Just so you know, I won't hunt anything bigger than birds unless I can head-shot every time (it may be near impossible but if I get 9/10 times, I consider that qualified.)

Thank you for reading this and any replies. Please let me know if you need any info, sorry but FPS is impossible for me to measure.


----------



## Shooter-McGavin (Jun 19, 2019)

This is my slingshot.


----------



## cpu_melt_down (Mar 20, 2017)

Since you are worried about the sharp edges; maybe look into gypsy tabs.

They can be made from leather strips and attached with some machine screws. Paracord is probably another option.

Here is a link to a site showing a lot of the ways of attaching bands.

Also, just search the forum here for gypsy tabs and you'll find lots of great info and examples.

The good thing about this option is you can attach tubes or flat bands.

The tube numbering refers to outer and inner diameters of the tubing in mm: https://slingshotforum.com/topic/13848-dankung-tube-sizes-explained/


----------



## Shooter-McGavin (Jun 19, 2019)

@cpu_melt_down Thank you for the response, that is extremely helpful!!


----------



## mattwalt (Jan 5, 2017)

Just use the middle band holes. Slipping a BB into tubes is actually quite easy - its probably the way to go considering its designed around tubes.

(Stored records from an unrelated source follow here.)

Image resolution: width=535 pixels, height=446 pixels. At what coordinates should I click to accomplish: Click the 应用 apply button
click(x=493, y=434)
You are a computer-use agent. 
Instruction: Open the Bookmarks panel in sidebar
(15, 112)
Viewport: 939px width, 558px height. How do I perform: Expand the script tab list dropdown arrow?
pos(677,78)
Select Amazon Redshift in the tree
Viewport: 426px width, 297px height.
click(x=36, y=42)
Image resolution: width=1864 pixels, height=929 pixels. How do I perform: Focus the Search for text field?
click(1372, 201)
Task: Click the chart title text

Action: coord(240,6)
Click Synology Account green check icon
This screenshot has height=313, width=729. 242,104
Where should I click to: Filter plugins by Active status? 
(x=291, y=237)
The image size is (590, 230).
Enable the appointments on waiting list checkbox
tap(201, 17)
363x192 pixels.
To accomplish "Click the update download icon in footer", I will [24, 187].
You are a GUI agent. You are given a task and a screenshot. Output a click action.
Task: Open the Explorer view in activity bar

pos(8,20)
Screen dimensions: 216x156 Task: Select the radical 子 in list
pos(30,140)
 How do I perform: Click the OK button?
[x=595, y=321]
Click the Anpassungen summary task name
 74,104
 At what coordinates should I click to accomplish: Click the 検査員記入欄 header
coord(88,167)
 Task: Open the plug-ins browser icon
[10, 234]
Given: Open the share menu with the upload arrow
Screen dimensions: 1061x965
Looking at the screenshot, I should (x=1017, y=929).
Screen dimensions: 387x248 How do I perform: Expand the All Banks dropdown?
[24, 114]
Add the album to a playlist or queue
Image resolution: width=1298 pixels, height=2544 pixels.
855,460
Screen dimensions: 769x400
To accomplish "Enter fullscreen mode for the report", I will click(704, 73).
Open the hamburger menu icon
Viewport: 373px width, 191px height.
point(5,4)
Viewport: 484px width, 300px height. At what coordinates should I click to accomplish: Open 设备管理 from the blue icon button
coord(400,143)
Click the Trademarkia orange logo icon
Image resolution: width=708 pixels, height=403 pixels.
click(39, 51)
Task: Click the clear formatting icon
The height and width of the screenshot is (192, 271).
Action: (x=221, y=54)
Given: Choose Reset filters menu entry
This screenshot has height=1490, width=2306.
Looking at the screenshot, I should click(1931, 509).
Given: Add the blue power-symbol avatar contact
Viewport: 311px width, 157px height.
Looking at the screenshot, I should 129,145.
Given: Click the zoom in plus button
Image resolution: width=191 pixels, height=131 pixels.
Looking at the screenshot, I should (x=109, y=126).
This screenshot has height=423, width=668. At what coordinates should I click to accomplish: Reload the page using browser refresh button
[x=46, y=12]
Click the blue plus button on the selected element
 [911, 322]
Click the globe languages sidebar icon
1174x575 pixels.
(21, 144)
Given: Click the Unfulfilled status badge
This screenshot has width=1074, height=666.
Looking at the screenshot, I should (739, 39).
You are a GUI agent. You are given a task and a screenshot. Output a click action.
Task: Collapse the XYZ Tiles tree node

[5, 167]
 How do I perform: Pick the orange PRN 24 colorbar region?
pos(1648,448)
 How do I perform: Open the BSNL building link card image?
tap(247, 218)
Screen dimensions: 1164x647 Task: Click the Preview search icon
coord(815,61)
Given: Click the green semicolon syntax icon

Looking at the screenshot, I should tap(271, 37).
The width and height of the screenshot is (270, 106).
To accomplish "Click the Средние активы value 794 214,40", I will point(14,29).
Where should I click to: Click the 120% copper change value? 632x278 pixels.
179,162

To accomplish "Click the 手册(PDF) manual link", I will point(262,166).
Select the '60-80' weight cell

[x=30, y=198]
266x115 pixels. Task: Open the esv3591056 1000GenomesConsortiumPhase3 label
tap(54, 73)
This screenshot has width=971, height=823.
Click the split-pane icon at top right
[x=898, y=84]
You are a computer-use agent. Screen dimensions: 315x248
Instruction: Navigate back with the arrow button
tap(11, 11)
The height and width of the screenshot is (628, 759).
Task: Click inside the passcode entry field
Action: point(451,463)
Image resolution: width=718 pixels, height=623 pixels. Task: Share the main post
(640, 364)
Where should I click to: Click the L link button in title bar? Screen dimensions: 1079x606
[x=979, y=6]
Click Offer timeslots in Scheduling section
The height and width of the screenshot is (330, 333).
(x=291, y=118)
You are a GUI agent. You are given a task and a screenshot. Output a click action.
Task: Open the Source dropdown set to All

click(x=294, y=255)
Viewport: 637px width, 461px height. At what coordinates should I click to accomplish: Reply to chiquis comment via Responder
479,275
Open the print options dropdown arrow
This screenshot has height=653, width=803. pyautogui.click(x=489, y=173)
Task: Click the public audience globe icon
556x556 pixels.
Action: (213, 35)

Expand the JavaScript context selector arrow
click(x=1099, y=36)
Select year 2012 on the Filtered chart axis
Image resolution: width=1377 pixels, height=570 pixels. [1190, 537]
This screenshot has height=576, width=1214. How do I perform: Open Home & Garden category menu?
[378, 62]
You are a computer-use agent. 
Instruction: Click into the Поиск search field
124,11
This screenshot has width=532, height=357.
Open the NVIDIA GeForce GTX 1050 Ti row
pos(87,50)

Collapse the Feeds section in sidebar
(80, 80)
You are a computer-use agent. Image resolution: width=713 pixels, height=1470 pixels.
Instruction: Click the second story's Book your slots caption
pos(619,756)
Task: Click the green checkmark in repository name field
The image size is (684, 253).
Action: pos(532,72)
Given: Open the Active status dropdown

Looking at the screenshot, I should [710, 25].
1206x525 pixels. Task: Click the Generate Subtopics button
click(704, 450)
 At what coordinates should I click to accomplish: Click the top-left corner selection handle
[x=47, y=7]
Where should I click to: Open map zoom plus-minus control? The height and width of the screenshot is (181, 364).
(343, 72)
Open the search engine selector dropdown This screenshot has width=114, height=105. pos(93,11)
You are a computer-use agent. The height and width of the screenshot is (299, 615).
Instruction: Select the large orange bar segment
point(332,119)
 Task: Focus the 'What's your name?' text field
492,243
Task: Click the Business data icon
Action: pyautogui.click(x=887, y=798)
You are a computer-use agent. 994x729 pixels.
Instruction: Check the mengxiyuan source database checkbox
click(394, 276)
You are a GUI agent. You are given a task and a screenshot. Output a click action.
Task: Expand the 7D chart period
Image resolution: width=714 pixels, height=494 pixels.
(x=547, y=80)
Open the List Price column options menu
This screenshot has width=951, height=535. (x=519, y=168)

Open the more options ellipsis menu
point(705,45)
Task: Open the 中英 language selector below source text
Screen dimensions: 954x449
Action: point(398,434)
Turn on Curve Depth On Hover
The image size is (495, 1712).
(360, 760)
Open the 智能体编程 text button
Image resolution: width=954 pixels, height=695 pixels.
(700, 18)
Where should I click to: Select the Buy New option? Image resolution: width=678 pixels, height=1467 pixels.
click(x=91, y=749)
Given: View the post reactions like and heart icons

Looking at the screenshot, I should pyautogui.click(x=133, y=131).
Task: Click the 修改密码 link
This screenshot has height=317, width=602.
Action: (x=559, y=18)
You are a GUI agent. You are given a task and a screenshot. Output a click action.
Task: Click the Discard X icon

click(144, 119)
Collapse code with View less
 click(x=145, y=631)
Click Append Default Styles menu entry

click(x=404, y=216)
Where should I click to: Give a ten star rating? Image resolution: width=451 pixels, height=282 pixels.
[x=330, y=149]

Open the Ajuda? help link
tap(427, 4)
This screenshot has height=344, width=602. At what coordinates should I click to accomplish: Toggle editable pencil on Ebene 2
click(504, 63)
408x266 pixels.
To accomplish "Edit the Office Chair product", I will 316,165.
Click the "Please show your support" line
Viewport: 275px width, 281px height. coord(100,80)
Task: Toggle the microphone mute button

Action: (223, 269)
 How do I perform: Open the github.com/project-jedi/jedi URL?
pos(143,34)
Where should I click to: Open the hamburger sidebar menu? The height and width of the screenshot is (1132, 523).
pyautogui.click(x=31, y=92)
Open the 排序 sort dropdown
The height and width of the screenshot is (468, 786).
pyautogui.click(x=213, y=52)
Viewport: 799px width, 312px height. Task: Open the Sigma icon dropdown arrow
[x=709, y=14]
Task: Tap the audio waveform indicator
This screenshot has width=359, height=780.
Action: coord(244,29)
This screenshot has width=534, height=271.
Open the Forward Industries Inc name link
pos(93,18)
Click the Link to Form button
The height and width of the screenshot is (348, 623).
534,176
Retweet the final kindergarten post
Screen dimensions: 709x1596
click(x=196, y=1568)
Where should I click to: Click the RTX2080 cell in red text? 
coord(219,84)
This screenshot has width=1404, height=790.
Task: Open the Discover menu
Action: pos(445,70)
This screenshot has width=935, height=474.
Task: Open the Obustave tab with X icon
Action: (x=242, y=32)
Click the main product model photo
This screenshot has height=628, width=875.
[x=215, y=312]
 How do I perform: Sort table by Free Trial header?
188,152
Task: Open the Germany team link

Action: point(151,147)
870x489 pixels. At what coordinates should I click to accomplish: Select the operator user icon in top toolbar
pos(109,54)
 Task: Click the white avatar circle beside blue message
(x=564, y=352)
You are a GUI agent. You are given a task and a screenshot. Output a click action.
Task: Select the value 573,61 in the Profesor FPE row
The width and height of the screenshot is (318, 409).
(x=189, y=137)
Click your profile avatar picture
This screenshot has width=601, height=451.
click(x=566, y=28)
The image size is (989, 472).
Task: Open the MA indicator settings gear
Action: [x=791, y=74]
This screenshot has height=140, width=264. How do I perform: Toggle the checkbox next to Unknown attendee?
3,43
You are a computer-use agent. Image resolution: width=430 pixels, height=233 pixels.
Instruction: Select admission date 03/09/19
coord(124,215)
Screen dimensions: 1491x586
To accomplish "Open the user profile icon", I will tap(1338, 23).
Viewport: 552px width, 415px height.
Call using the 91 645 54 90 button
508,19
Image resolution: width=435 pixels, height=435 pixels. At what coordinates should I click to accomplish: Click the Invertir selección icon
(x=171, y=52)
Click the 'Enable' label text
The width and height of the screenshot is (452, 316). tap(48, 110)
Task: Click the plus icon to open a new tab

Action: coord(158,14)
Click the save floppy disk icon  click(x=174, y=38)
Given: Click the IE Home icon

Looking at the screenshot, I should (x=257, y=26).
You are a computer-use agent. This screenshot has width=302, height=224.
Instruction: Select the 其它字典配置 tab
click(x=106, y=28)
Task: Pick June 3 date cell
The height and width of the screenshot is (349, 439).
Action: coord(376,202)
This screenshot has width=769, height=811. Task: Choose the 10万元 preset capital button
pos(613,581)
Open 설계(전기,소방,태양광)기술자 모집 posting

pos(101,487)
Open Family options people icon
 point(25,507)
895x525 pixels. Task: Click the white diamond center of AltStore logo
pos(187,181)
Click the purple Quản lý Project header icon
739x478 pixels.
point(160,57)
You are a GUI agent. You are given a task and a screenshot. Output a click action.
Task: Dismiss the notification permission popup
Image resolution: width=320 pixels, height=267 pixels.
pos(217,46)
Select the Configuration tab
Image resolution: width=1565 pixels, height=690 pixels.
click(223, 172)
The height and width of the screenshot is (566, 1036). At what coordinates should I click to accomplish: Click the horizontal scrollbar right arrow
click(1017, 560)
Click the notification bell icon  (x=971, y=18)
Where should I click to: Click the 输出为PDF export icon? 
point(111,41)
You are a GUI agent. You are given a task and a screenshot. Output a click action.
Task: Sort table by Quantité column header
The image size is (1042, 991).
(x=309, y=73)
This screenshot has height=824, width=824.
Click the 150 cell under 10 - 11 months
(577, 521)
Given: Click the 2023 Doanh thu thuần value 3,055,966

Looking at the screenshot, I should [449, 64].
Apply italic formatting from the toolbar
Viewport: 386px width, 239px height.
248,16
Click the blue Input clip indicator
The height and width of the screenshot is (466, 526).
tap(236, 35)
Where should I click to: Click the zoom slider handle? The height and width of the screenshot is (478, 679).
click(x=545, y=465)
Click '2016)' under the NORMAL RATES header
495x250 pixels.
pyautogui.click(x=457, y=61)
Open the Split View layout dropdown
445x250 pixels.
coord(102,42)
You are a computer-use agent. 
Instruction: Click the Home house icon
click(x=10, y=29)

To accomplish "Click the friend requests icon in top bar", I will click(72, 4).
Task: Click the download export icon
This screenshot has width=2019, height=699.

But like CPU-M-D says - gypsy tabs - could possibly even get away with some sort of paracord approach.


----------



## Shooter-McGavin (Jun 19, 2019)

@mattwalt Thanks, Yeah I know it is, I had lost a bb somehow so I had to take one from a screwed tube and it surprised me how easily it went in and moved through it. Considering I'm getting looped bands today I'll probably try to find some paracord because even though it's made for tubes, It seems like looped bands would get compromised quickly because of these edges, I figured with loops I would have to put one side on the top and bottom holes and the other the same but like I said lol edges. So paracord is the winner *clap track* Thank you!


----------



## Ibojoe (Mar 13, 2016)

Don’t know anything about tubes but I know you’re in for a TON of fun. Enjoy the addiction!!


----------



## Shooter-McGavin (Jun 19, 2019)

@IboJoe Thanks! I already am!!!  It really is addicting.


----------